I arrived at Old Faithful just in time to witness an eruption (the crowds gathered around on benches tipped me off). After watching from amongst the masses, I decided I wanted to spend the rest of the day somewhere a little quieter. A long hike into the wilderness was sadly out of the question, in part because of time and in part because hiking alone in grizzly bear country is generally considered to be inadvisable. Instead I decided to head up the short trail to Observation Point which, while only about half a mile from Old Faithful, is still long enough to leave 99.99% of other park visitors behind. I watched the next eruption from the Point, several hundred feet above the geyser. Honestly the most fascinating part of watching from this vantage point was observing the number of people sitting on the benches ringing the geyser steadily increase over the half-hour preceding the eruption and then incredulously watching more than half of them leave before the eruption was even over.
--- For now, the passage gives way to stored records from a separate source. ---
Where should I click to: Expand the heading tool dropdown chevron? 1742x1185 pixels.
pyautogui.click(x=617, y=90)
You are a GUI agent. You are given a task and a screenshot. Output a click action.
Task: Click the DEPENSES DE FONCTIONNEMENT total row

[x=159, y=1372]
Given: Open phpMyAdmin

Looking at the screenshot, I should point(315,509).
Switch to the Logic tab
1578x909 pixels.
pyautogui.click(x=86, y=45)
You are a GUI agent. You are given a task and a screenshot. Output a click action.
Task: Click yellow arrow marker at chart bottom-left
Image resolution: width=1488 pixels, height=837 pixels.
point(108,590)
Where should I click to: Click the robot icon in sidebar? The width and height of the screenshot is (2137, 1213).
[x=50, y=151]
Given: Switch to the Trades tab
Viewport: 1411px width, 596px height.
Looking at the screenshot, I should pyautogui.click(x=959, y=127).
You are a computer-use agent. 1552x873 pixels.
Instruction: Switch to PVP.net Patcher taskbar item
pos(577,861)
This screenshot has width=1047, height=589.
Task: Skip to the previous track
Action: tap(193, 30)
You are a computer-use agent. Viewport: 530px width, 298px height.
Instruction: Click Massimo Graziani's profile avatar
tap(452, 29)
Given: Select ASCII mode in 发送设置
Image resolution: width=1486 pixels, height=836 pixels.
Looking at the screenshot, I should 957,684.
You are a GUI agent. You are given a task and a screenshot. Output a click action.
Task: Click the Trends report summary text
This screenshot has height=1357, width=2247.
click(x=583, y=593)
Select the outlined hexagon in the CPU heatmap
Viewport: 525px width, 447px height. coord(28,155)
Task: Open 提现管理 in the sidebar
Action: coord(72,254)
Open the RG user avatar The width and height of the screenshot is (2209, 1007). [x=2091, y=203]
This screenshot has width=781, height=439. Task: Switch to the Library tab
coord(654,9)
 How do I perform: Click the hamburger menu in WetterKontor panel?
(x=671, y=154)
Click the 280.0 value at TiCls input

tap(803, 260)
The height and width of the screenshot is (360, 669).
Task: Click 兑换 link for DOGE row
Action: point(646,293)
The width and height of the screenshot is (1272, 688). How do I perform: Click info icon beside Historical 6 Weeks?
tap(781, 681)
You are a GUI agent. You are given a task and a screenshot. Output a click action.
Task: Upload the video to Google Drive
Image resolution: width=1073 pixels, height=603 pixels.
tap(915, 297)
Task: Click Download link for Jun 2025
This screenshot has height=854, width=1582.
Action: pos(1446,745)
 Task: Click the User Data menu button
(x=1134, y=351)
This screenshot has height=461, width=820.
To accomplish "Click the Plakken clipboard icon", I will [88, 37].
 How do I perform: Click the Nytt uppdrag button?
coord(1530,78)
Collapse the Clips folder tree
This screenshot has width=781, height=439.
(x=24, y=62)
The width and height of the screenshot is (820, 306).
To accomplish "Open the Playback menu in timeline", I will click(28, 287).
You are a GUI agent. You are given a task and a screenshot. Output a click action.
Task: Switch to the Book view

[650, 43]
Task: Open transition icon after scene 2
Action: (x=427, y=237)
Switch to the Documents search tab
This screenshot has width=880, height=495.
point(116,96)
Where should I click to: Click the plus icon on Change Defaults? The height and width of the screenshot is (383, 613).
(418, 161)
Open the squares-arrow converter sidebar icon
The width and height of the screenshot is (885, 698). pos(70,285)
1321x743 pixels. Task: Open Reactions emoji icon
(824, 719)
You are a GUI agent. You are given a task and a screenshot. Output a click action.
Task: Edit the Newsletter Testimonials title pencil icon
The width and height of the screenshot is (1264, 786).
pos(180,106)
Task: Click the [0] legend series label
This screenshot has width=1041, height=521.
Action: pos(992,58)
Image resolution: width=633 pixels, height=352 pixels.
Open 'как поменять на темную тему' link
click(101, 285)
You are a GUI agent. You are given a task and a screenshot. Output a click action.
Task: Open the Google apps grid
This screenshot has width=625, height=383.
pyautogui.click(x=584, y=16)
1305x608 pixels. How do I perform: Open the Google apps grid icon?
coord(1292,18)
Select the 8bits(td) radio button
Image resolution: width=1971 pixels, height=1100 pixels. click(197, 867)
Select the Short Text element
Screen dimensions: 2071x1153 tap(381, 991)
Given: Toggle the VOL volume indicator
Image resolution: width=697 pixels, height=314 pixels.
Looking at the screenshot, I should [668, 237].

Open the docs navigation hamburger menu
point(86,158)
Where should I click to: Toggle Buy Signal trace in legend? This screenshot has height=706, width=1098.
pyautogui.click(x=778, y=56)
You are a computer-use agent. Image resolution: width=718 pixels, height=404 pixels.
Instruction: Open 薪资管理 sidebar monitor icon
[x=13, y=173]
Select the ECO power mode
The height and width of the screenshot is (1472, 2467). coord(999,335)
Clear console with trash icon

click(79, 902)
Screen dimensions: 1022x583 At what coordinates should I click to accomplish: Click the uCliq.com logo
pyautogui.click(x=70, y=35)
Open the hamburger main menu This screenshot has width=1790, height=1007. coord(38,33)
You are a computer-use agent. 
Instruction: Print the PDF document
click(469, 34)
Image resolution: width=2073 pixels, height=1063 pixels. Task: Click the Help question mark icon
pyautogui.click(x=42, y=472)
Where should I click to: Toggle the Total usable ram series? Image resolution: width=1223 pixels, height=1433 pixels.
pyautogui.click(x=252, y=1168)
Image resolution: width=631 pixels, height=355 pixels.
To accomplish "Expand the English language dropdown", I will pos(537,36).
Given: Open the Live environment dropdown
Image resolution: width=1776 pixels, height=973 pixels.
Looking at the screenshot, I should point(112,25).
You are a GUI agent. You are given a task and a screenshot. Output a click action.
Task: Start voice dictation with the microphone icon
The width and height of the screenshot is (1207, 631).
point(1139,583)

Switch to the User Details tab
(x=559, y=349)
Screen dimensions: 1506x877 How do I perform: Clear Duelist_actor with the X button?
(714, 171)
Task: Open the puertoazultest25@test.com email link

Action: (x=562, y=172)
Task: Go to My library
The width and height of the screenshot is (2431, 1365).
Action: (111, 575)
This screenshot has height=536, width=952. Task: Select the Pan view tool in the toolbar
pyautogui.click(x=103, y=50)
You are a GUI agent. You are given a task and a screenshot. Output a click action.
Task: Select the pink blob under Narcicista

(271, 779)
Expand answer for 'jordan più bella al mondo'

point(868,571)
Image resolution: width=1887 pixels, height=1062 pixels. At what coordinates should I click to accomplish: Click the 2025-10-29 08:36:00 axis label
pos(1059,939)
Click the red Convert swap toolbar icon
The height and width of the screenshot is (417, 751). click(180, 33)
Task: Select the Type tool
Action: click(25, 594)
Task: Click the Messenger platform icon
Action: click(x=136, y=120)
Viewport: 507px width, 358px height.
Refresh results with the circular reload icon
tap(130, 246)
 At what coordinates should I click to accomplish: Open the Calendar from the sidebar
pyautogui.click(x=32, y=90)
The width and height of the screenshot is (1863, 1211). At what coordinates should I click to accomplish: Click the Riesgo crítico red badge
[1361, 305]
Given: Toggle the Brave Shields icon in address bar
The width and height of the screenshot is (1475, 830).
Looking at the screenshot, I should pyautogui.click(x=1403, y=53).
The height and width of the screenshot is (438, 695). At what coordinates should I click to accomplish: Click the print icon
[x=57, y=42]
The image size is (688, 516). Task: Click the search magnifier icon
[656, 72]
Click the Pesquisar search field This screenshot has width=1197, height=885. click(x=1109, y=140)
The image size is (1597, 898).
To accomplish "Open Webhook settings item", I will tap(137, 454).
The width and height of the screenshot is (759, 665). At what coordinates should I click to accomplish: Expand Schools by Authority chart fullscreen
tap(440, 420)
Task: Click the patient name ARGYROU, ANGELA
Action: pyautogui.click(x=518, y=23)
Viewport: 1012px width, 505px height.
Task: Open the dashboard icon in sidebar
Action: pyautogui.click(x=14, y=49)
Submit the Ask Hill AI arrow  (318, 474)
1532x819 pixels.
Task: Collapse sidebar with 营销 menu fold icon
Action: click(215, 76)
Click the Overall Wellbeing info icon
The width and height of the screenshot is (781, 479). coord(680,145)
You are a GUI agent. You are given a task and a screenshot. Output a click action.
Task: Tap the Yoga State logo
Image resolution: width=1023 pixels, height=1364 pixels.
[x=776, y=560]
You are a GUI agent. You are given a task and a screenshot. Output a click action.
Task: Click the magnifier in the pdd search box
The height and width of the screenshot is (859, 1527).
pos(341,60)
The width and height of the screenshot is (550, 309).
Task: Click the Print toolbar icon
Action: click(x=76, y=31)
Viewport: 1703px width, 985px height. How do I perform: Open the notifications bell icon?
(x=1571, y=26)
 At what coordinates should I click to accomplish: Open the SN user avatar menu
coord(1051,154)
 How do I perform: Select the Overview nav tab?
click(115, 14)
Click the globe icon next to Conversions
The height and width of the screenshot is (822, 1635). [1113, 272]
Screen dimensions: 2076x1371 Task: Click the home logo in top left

An eruption of Old Faithful is observed by hundreds of visitors.
At this point I got it in my head that it would be fun to make a time-lapse video of an eruption cycle, which involved me hiking back to my car to get my tripod and then climbing back up the hill. Once I had everything set up, I realized I had forgot my remote timer (not at the car but at home several states away) and would have to try to do the time-lapse by hand. This didn’t go so well for a couple of reasons. For one, whenever you set up a tripod anywhere, other people automatically assume you are some kind of expert on the area and start asking you lots of questions that you are in no way qualified to answer. And second, about a minute into the eruption itself, my focus shifted to a grizzly bear and cub that I spotted ambling out of the forest at the bottom of the hill (I ran into the same two bears on my hike back to the car about an hour later). The time-lapse didn’t turn out too well but it was still a fun day of people-watching, geyser-gawking, and wildlife-spotting. My tally after 9 hours in Yellowstone: three Old Faithful eruptions, hundreds of elk, dozens of bison and trumpeter swans, four grizzly bears, three marmots, one coyote, one bighorn sheep and 288 photographs!

An eruption of Beehive Geyser from Observation Point.

A mother grizzly and cub hanging out just a few hundred yards from Old Faithful.

Late-evening sun peeking through the clouds behind Clepsydra Geyser, which erupts nearly around-the-clock.